_TASK OBJECTIVE_
Sort through the data and copy the lines holding the word "Open".

_DATA FOR PROCESSING_
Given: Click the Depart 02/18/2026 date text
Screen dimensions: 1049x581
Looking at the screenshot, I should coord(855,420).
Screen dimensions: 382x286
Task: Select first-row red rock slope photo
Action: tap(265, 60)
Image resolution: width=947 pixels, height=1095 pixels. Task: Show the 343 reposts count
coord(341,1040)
---
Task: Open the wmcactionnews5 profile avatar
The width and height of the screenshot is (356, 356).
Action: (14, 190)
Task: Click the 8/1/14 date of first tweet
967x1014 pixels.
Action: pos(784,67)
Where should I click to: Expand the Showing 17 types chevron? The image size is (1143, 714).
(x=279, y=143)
---
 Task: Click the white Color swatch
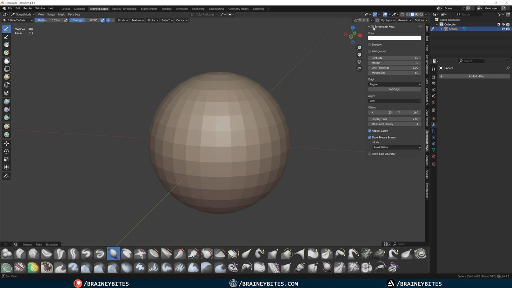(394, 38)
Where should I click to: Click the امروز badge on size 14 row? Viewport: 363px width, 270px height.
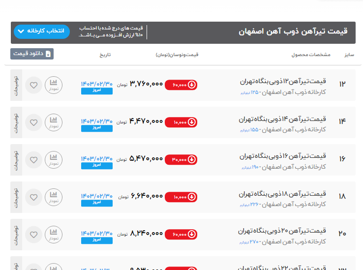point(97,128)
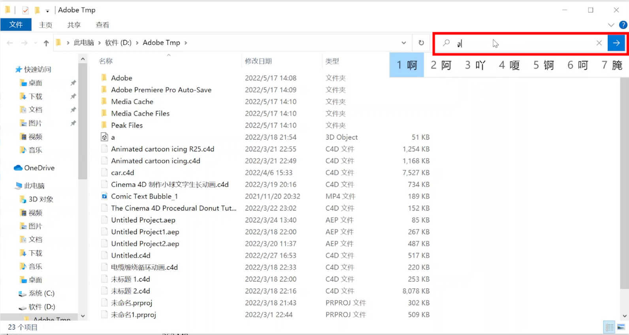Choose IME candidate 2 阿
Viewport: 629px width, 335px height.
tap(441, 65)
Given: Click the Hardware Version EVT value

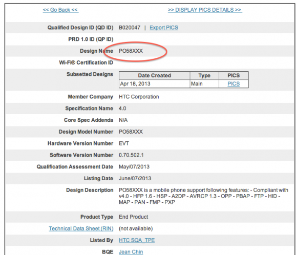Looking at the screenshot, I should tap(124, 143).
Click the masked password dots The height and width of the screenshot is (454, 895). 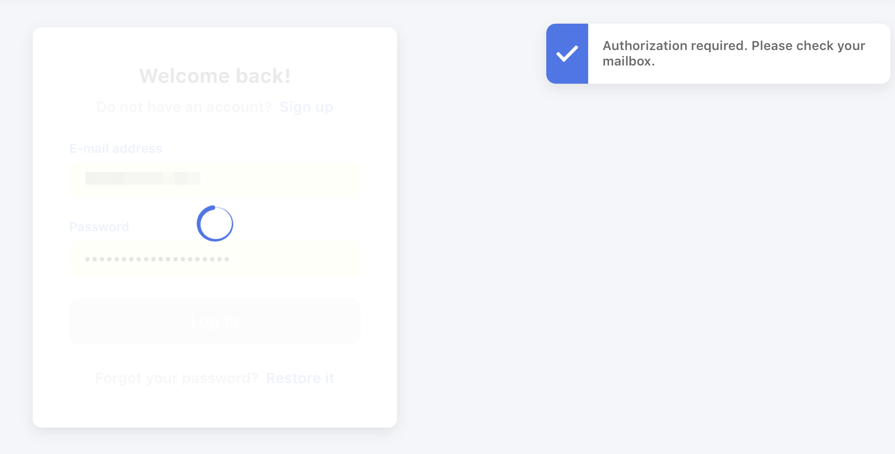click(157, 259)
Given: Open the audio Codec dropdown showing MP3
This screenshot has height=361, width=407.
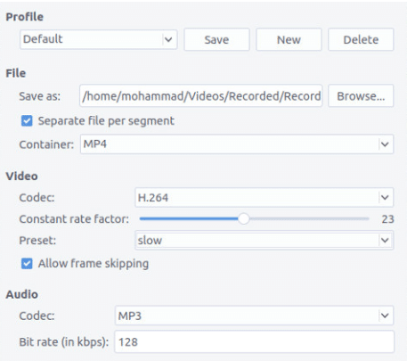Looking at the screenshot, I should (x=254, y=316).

_SOLUTION TO THE EXERCISE_
Task: Open the wmcactionnews5 profile avatar
Given: Open the audio Codec dropdown showing MP3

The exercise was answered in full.